Thanks in advance.
My environment is Ubuntu 9.04 desktop customized to be a high school classroom server for teaching code development. I have a unique "fake" jail called "lshell" which is very easy to setup and restricts users to commands that I dictate DISALLOWING ANYTHING ELSE. These questions below represent the last piece we would love to have for this open project.
I have a very specific need. I need to accomplish the following \(without discussion about jail environments please\).
I'd like users in a shell to enter "gedit" or other software/IDE, and do work. When the user makes a "File and Open" step they can only see or examine their directory and nowhere else.
Questions: Can I use one of the traces\(l,p,s\) or is their another way to restrict "what they can see"? Can these commands, along with some scripting, be used to return their top directory as $theirusername only and not be able to navigate elsewhere? Perhaps change some returning value say of
/home/jail/home/user to /user .
I can post the lshell.py script that I am using as the limited shell, if needed.
Instead of hacking this at the system call level, why not put user you want to restrict into a chroot? They really, genuinely wouldn't have access to anything you didn't put in there.

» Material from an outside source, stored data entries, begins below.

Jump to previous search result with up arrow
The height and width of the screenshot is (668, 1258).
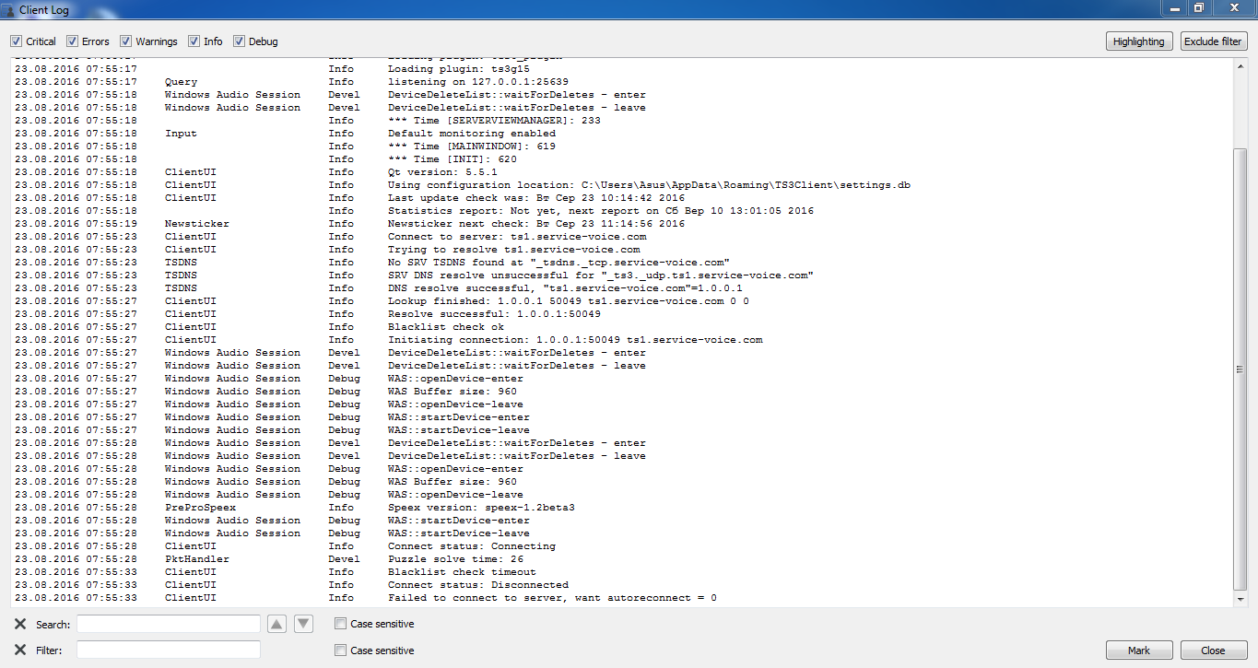pyautogui.click(x=276, y=624)
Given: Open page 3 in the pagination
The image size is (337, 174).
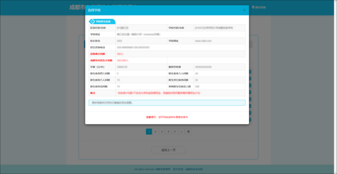Looking at the screenshot, I should (x=162, y=132).
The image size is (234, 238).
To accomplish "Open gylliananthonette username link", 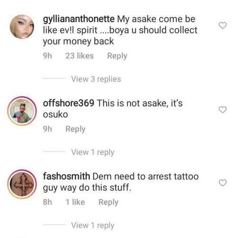I will [79, 19].
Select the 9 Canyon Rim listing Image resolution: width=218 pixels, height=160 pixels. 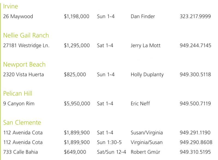click(19, 104)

Thanks, I need to read up on chroot and it's usage.
Doesn't it require copying lots of files/libs into the chrooted envronment. I'm trying to avoid such a thing, as it makes it more difficult for teachers, new to Linux, to replicate this along with everything else already in place.
Will the command really lock a user down as needed and does it allow gedit or similar as I expressed above?
Upon further searching, maybe fakechroot and fakeroot will work. Let you know when I give it a try.
You could just link files instead of copying them. They would have to be hardlinks, not symlinks, but it wouldn't need to be copied wholesale as long as its on the same partition.
It seems that everyone is pointing to symlinks, jails, and NOT towards interception and return of modified info to the user. fakeroot and chroot aren't answers I'm after.
If I can intercept say a returning $DIR and make it $username only, it should work regardless of the app I make available to the user.
Yes... There's a reason for that: The way you want to go about this is odd, unreliable, nonportable, and dangerous. You can make your system unbootable trying to override libraries this way, or accidentally open security holes, and make your life a whole lot harder for yourself in general, all for the sake of doing this your way instead of the standard way UNIX has supported for a very long time.